Register on eventbrite (receive an email reminder one hour before event)
or
Attend directly via Vtape

Accessibility:
Sign language interpretation will be provided for introduction and discussion
Video captioning will be provided

Slut Nation: Anatomy of a Protest, revisits the world’s first Slutwalk protest. Grassroots and spontaneous, the 2011 protest offered an important rebuttal of a Toronto Police officer’s comments at a safety and security panel at York University, drawing attention to the ways in which gender stereotyping diverts the focus from the perpetrators of violence, and blames survivors of sexual assault instead. The protest’s critique of the persistence of rape culture inspired countless satellite protests across the globe. Coburn’s reconstruction of the 2011 Toronto protest highlights the movement of a possible group of provocateurs, including their representation in the media, as they march three blocks from Queen’s Park to the Toronto Police Headquarters. Bringing together footage and photographs taken by citizen journalists, the media, and the artist’s friends, Coburn’s work draws parallels to the haunting history of the infiltration of protests in Toronto, including those following the gay bath-house raids in 1981 through to the largest mass arrests of citizens in Canada at the G20 in 2010.

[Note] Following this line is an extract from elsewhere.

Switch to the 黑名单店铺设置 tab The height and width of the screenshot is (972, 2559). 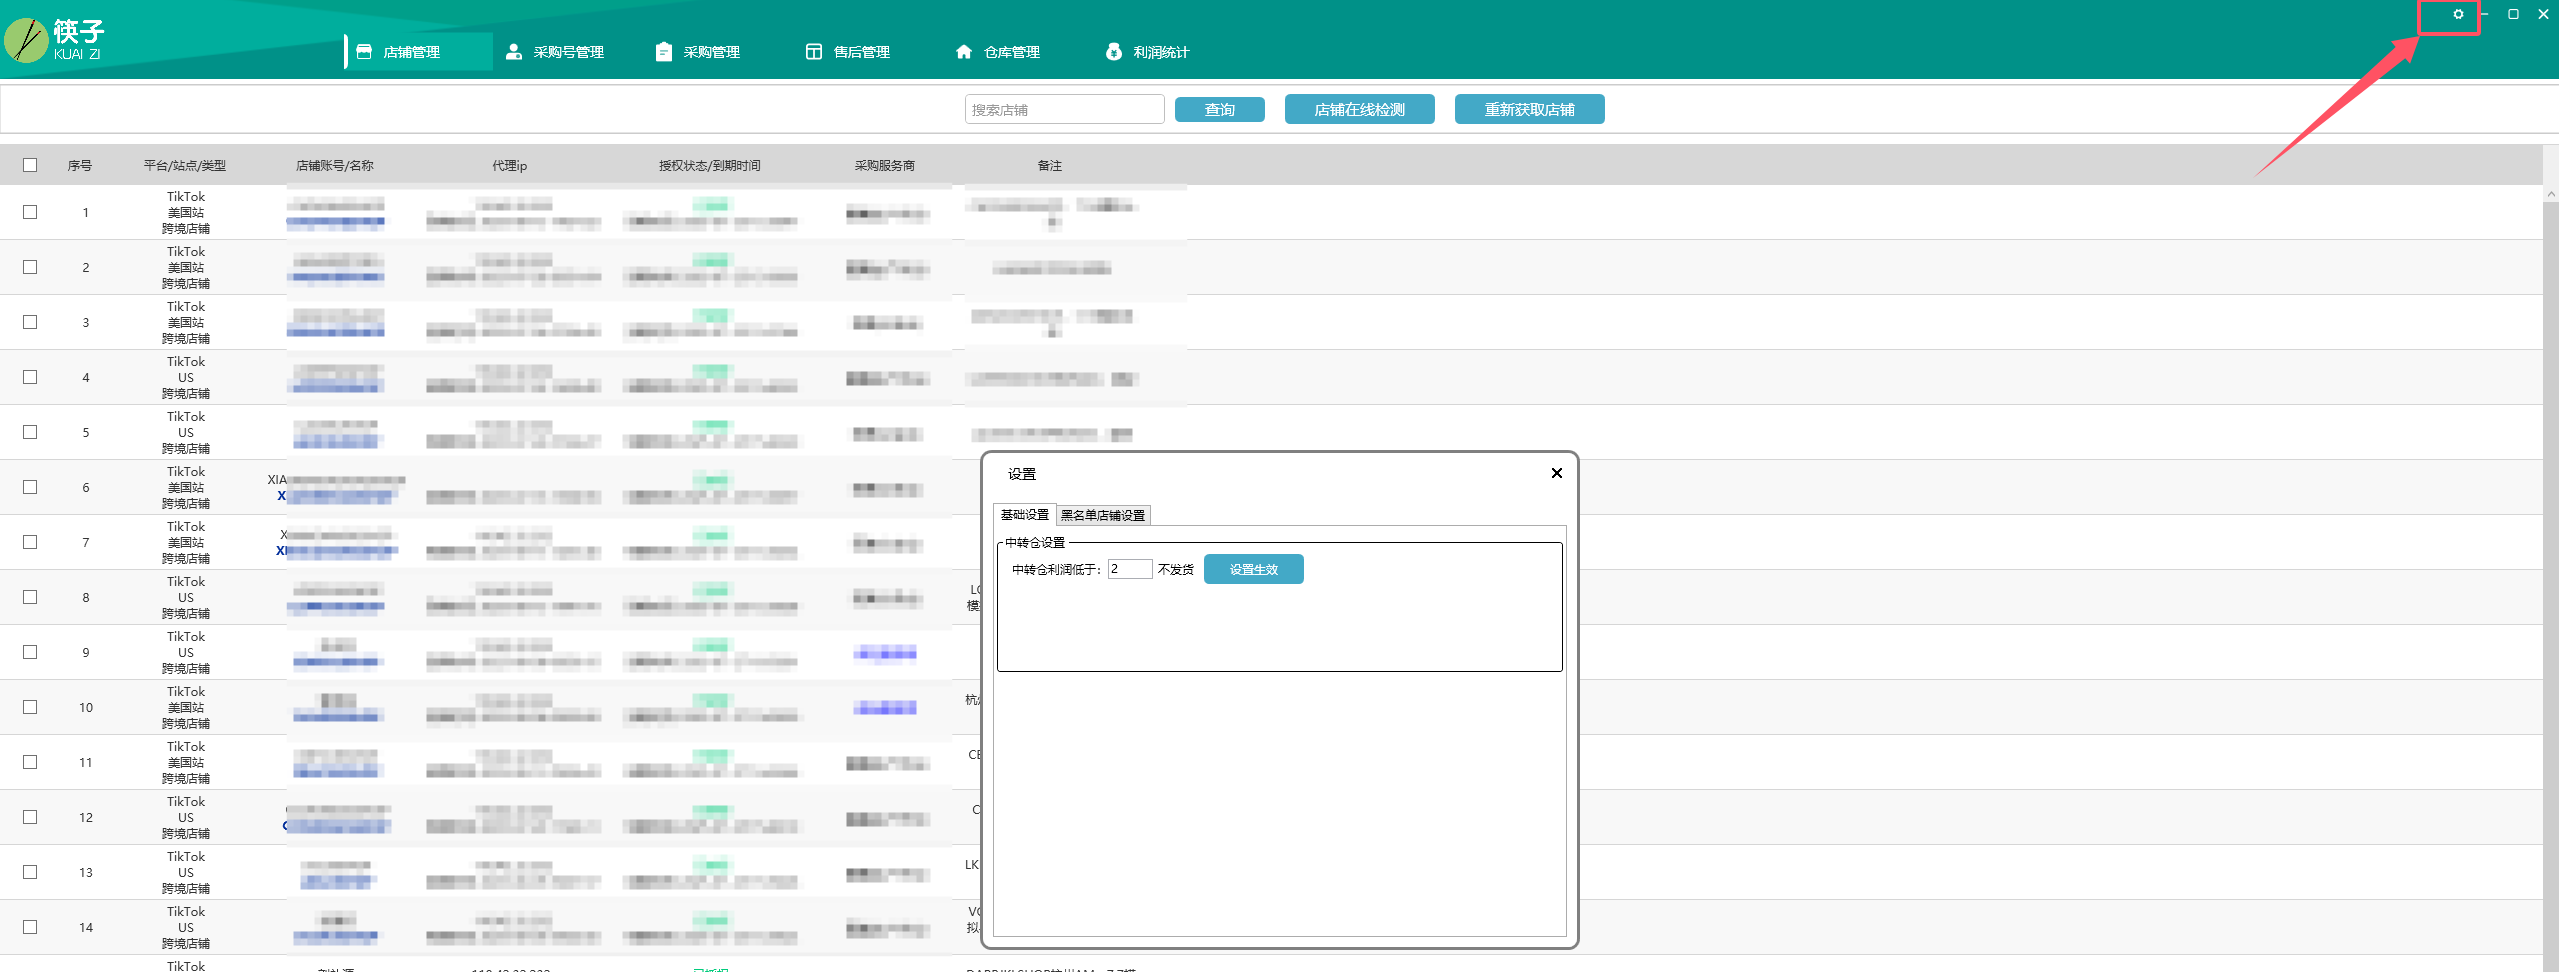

Ultimately, Coburn’s expansive body of work poses a series of questions related to freedom of assembly, the critical role of protest, and tactics used to undermine social justice organizing and positive social change.

Biographies:

Wendy Coburn (October 5, 1963 – June 15, 2015) was a Toronto-based artist and art educator whose studio practice included photography, sculpture, installation and video. Her multi-disciplinary work engages a range of concerns such as human relations to land and ecologies, power relations and the construction of differences, popular culture, mental health, gender, whiteness, nationhood and the role of images in mediating cultural difference.

Her work has been exhibited and screened in galleries and festivals including Anatomy of a Protest (Justina M. Barnicke Gallery), Photophobia (Art Gallery of Hamilton), The Living Effect (Ottawa Art Gallery), MIX (New York Gay & Lesbian Experimental Film/Video Festival), Transmediale International Media Art Festival (Berlin, Germany), Beaver Tales and Uneasy Pieces (Oakville Galleries), Kassel Documentary Film & Video Festival (Kassel, Germany), and the Dublin Lesbian & Gay Film and Video Festival (Dublin, Ireland).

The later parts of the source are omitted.